# [REQUIRED WORK]
Starting with the first line and ending with the last, copy the entries word for word.

Start of DATA SHOWN

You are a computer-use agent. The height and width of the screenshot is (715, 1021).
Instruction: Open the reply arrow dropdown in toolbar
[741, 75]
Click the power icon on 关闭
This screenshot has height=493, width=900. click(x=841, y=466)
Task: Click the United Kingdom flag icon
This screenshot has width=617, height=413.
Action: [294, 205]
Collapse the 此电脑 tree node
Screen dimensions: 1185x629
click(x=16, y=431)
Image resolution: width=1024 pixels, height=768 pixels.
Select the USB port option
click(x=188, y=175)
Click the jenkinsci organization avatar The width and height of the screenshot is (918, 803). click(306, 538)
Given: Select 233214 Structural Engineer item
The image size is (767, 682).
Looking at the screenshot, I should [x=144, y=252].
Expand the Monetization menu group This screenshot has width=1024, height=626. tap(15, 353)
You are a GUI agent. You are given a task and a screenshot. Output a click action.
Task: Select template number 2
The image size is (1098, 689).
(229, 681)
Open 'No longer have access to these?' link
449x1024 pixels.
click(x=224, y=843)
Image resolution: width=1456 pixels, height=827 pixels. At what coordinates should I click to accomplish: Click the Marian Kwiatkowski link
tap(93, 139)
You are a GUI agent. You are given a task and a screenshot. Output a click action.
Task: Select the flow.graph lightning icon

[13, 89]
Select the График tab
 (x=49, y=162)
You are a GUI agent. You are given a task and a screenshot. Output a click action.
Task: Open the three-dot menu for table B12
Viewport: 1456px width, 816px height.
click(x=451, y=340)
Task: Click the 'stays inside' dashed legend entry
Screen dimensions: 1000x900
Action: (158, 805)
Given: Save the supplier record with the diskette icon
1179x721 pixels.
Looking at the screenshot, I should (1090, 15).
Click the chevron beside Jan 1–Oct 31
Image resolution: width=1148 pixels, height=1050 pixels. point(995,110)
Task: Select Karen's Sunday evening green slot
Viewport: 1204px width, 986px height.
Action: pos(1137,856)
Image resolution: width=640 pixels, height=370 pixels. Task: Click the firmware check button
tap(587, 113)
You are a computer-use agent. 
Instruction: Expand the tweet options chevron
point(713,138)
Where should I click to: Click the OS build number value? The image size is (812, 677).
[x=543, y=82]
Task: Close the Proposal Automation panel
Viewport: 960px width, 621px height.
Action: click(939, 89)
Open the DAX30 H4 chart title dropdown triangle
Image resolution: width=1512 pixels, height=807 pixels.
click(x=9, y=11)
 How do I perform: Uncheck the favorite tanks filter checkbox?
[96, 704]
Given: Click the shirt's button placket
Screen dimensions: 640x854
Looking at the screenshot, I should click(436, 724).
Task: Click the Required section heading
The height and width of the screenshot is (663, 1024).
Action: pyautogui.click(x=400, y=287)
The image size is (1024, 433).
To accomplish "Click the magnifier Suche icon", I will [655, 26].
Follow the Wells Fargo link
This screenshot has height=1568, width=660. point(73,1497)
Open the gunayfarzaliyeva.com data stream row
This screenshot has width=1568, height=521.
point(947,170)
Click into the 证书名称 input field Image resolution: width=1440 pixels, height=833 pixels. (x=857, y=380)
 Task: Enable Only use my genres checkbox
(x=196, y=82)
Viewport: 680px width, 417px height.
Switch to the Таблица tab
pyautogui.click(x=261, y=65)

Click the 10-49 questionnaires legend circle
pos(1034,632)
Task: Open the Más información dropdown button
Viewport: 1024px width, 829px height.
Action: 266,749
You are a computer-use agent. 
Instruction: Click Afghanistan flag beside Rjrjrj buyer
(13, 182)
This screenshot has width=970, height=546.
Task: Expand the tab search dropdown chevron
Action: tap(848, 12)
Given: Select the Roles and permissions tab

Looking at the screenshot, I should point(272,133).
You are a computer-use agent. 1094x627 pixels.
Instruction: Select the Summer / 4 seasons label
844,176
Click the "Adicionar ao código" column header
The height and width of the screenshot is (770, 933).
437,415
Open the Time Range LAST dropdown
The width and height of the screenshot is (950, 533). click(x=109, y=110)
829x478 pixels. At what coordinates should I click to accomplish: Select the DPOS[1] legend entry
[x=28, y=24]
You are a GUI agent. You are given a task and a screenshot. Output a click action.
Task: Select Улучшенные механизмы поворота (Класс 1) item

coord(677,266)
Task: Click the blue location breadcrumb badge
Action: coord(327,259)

End of DATA SHOWN

# [OUTPUT FOR THIS EXERCISE]
You are a computer-use agent. The height and width of the screenshot is (715, 1021).
Instruction: Open the reply arrow dropdown in toolbar
[741, 75]
Click the power icon on 关闭
This screenshot has height=493, width=900. click(x=841, y=466)
Task: Click the United Kingdom flag icon
This screenshot has width=617, height=413.
Action: [294, 205]
Collapse the 此电脑 tree node
Screen dimensions: 1185x629
click(x=16, y=431)
Image resolution: width=1024 pixels, height=768 pixels.
Select the USB port option
click(x=188, y=175)
Click the jenkinsci organization avatar The width and height of the screenshot is (918, 803). click(306, 538)
Given: Select 233214 Structural Engineer item
The image size is (767, 682).
Looking at the screenshot, I should [x=144, y=252].
Expand the Monetization menu group This screenshot has width=1024, height=626. tap(15, 353)
You are a GUI agent. You are given a task and a screenshot. Output a click action.
Task: Select template number 2
The image size is (1098, 689).
(229, 681)
Open 'No longer have access to these?' link
449x1024 pixels.
click(x=224, y=843)
Image resolution: width=1456 pixels, height=827 pixels. At what coordinates should I click to accomplish: Click the Marian Kwiatkowski link
tap(93, 139)
You are a GUI agent. You are given a task and a screenshot. Output a click action.
Task: Select the flow.graph lightning icon

[13, 89]
Select the График tab
 (x=49, y=162)
You are a GUI agent. You are given a task and a screenshot. Output a click action.
Task: Open the three-dot menu for table B12
Viewport: 1456px width, 816px height.
click(x=451, y=340)
Task: Click the 'stays inside' dashed legend entry
Screen dimensions: 1000x900
Action: (158, 805)
Given: Save the supplier record with the diskette icon
1179x721 pixels.
Looking at the screenshot, I should (1090, 15).
Click the chevron beside Jan 1–Oct 31
Image resolution: width=1148 pixels, height=1050 pixels. point(995,110)
Task: Select Karen's Sunday evening green slot
Viewport: 1204px width, 986px height.
Action: pos(1137,856)
Image resolution: width=640 pixels, height=370 pixels. Task: Click the firmware check button
tap(587, 113)
You are a computer-use agent. 
Instruction: Expand the tweet options chevron
point(713,138)
Where should I click to: Click the OS build number value? The image size is (812, 677).
[x=543, y=82]
Task: Close the Proposal Automation panel
Viewport: 960px width, 621px height.
Action: click(939, 89)
Open the DAX30 H4 chart title dropdown triangle
Image resolution: width=1512 pixels, height=807 pixels.
click(x=9, y=11)
 How do I perform: Uncheck the favorite tanks filter checkbox?
[96, 704]
Given: Click the shirt's button placket
Screen dimensions: 640x854
Looking at the screenshot, I should click(436, 724).
Task: Click the Required section heading
The height and width of the screenshot is (663, 1024).
Action: pyautogui.click(x=400, y=287)
The image size is (1024, 433).
To accomplish "Click the magnifier Suche icon", I will [655, 26].
Follow the Wells Fargo link
This screenshot has height=1568, width=660. point(73,1497)
Open the gunayfarzaliyeva.com data stream row
This screenshot has width=1568, height=521.
point(947,170)
Click into the 证书名称 input field Image resolution: width=1440 pixels, height=833 pixels. (x=857, y=380)
 Task: Enable Only use my genres checkbox
(x=196, y=82)
Viewport: 680px width, 417px height.
Switch to the Таблица tab
pyautogui.click(x=261, y=65)

Click the 10-49 questionnaires legend circle
pos(1034,632)
Task: Open the Más información dropdown button
Viewport: 1024px width, 829px height.
Action: 266,749
You are a computer-use agent. 
Instruction: Click Afghanistan flag beside Rjrjrj buyer
(13, 182)
This screenshot has width=970, height=546.
Task: Expand the tab search dropdown chevron
Action: tap(848, 12)
Given: Select the Roles and permissions tab

Looking at the screenshot, I should point(272,133).
You are a computer-use agent. 1094x627 pixels.
Instruction: Select the Summer / 4 seasons label
844,176
Click the "Adicionar ao código" column header
The height and width of the screenshot is (770, 933).
437,415
Open the Time Range LAST dropdown
The width and height of the screenshot is (950, 533). click(x=109, y=110)
829x478 pixels. At what coordinates should I click to accomplish: Select the DPOS[1] legend entry
[x=28, y=24]
You are a GUI agent. You are given a task and a screenshot. Output a click action.
Task: Select Улучшенные механизмы поворота (Класс 1) item

coord(677,266)
Task: Click the blue location breadcrumb badge
Action: coord(327,259)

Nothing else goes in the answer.